◆ Passage to read:
## BEGIN

Parsing is now working! This library contains the rules and parse algorithms. For examples, see the unit tests.

The deepest error is picked to make better error messages. When a text is parsed successfully, the result contains an optional error which can be used for additional success checks, for example whether it reached the end of a file.

Node (allows reuse a rule and reference itself)
Number (reads f64)
Optional (a sequence of rules that can fail without failing parent rule)
Rule (an enum for all the rules)
Select (tries one sub rule and continues if it fails)
SeparatedBy (separates a rule by another rule)
Sequence (rules in sequence)
Text (a JSON string)
Token (expects a sequence of characters)
UntilAnyOrWhitespace (reads until it hits any of the specified characters or whitespace)
Whitespace (reads whitespace)

Referencing other rules or itself

The Node struct is the basis for creating rules that can be referenced by other rules. When writing the rules, use the NodeRef::Name and then call Rule::update_refs to replace them with references. update_refs walks over the rules with a list of rules you want to put in, and replaces NodeRef::Name with NodeRef::Ref.

How to use the library for game development

Just combine rules that describe how a text is interpreted. For example:

weapons: fork, sword, gun, lazer_beam

Assume we wanted to read this into an array of weapons, we could make up a simple pseudo language for helping us figuring out the rules:

array: ["weapons:", w!, sep(until(",") -> item, [",", w?])]

w! means required Whitespace and w? means optional Whitespace. The arrow -> tells what field to store that data, which is the property of that rule. “sep” is an abbreviation for SeparatedBy, “until” is for UntilWhitespaceOrAny. The stuff in quotes are Token.

Now you have 2 options:

Write the rules in Rust directly, which requires recompiling each time you change the data format.
Write the rules for parsing your pseudo language, then read the rules to read the data from a text document. This allows you to change the data format without recompiling.

The second option is useful combined with an Entity Component System (ECS) because it allows you to expand both the document format and your application with new features without recompiling. The technique is called “bootstrapping” because you are writing rules in Rust that describes how to read rules from a text document which is parsed into rules in Rust. This idea takes some time to get used to, so stick to the first option until you get familiar with the library and the meta thought process.

Bootstrapping

It is not as hard as it sounds, because you can use the pseudo language to read data to help you write the rules in Rust for it. Just look at the rule and write down a list of what you need to describe it.

## END

◆ Goal: Reproduce the parsing library passage word for word, starting at the words "SeparatedBy (separates a" and stopping after "Whitespace (reads whitespace)". The rows are separate material and have no connection to the parsing library passage.

◆ Material supplied:
## BEGIN

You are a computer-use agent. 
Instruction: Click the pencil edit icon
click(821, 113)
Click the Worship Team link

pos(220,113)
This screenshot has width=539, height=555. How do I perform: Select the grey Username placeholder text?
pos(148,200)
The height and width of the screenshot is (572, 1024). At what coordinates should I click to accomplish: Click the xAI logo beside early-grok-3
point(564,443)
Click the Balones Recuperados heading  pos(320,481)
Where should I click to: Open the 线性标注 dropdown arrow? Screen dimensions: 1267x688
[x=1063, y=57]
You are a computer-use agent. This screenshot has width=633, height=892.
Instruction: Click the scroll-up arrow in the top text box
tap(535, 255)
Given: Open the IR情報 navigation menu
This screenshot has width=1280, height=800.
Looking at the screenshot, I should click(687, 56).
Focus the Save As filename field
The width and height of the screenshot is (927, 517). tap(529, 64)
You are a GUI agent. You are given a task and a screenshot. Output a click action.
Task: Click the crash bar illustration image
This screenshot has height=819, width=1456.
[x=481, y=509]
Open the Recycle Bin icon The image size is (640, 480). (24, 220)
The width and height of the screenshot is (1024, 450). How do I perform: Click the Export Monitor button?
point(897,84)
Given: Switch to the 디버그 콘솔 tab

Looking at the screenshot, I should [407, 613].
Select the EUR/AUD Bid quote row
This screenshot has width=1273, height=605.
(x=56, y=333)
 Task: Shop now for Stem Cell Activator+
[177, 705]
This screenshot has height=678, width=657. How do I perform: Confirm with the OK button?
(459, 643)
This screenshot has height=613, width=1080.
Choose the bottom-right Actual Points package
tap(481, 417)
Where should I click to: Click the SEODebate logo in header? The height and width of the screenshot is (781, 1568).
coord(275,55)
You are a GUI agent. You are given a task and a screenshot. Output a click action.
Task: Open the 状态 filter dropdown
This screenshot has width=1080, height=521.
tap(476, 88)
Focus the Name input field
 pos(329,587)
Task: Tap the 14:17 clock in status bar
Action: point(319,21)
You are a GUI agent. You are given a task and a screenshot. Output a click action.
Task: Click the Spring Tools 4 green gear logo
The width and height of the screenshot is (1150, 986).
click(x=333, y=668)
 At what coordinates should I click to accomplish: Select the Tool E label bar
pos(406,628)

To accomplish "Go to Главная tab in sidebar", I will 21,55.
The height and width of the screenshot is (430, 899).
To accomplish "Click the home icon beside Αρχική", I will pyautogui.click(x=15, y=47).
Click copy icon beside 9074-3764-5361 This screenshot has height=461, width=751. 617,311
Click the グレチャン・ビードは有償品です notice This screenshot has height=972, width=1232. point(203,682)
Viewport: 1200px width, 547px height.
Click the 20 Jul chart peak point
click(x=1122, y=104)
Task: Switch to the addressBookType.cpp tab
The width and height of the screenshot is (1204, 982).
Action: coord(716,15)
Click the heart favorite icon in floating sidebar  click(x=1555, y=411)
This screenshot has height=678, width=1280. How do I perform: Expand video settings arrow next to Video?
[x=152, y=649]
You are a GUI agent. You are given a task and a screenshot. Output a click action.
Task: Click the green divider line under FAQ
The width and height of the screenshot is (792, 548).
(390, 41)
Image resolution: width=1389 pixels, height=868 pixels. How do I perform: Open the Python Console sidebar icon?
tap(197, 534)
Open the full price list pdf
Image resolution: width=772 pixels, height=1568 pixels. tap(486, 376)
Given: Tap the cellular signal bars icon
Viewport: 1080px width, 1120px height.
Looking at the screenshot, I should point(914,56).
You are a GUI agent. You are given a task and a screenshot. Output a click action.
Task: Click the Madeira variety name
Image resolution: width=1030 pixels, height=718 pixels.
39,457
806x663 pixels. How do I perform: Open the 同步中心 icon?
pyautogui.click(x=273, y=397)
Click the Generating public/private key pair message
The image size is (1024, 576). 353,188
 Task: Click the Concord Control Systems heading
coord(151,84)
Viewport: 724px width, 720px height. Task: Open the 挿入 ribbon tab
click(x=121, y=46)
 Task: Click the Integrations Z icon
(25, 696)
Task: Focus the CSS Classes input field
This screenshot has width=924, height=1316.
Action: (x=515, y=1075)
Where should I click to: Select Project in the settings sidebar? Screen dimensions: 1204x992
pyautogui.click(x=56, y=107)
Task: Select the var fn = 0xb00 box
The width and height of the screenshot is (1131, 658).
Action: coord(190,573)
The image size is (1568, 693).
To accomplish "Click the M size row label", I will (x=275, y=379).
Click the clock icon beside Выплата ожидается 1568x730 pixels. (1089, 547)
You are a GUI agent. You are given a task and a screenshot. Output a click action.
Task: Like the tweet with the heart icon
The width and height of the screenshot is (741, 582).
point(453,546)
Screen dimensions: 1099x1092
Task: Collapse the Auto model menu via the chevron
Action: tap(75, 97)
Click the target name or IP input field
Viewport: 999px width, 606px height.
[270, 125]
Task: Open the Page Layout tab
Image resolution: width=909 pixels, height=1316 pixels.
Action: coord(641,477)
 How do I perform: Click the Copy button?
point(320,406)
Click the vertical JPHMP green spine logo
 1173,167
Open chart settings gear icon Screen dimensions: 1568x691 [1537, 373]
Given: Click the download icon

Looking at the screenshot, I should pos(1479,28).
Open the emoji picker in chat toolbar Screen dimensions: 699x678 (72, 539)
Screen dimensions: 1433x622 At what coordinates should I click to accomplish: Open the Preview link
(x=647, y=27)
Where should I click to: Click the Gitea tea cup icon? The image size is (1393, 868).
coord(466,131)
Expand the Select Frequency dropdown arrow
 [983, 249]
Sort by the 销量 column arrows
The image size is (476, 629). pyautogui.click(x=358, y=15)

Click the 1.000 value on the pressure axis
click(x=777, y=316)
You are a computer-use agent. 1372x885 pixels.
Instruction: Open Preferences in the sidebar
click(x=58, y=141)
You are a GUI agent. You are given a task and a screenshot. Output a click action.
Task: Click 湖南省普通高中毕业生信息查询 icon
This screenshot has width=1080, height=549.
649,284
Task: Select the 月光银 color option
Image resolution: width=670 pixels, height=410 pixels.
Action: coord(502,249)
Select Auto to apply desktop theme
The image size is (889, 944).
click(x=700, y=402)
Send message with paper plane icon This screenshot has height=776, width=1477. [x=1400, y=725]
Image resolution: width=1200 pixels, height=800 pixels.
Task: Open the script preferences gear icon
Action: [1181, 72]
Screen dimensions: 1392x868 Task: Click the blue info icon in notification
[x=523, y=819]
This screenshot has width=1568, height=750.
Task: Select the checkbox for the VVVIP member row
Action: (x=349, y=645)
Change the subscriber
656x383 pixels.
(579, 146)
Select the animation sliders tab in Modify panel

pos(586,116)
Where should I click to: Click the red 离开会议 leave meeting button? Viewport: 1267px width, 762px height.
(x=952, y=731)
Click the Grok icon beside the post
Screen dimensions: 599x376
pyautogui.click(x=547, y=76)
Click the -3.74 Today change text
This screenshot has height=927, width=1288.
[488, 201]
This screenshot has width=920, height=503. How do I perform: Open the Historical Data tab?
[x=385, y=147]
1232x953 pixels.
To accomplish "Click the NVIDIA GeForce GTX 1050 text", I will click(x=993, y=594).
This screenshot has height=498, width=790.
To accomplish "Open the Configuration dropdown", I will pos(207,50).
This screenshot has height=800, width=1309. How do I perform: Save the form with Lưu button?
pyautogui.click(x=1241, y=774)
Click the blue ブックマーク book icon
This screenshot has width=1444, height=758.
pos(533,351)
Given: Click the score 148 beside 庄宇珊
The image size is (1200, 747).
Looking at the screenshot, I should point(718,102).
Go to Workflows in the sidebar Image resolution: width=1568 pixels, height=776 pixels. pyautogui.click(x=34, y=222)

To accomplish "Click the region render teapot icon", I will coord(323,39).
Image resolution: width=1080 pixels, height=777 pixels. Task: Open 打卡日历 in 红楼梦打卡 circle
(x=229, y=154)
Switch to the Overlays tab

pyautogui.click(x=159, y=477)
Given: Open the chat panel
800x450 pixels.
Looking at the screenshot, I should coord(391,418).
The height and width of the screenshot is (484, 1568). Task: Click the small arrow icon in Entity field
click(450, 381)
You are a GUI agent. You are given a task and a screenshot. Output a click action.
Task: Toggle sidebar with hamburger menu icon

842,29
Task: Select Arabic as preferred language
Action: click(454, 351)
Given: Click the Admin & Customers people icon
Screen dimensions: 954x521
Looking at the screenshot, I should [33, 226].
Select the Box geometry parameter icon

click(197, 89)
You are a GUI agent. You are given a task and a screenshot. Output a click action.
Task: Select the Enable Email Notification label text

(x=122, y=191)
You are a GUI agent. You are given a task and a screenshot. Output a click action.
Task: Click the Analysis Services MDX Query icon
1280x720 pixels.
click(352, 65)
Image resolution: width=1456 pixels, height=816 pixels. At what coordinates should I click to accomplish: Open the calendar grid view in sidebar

## END

◆ Solved problem:
SeparatedBy (separates a rule by another rule)
Sequence (rules in sequence)
Text (a JSON string)
Token (expects a sequence of characters)
UntilAnyOrWhitespace (reads until it hits any of the specified characters or whitespace)
Whitespace (reads whitespace)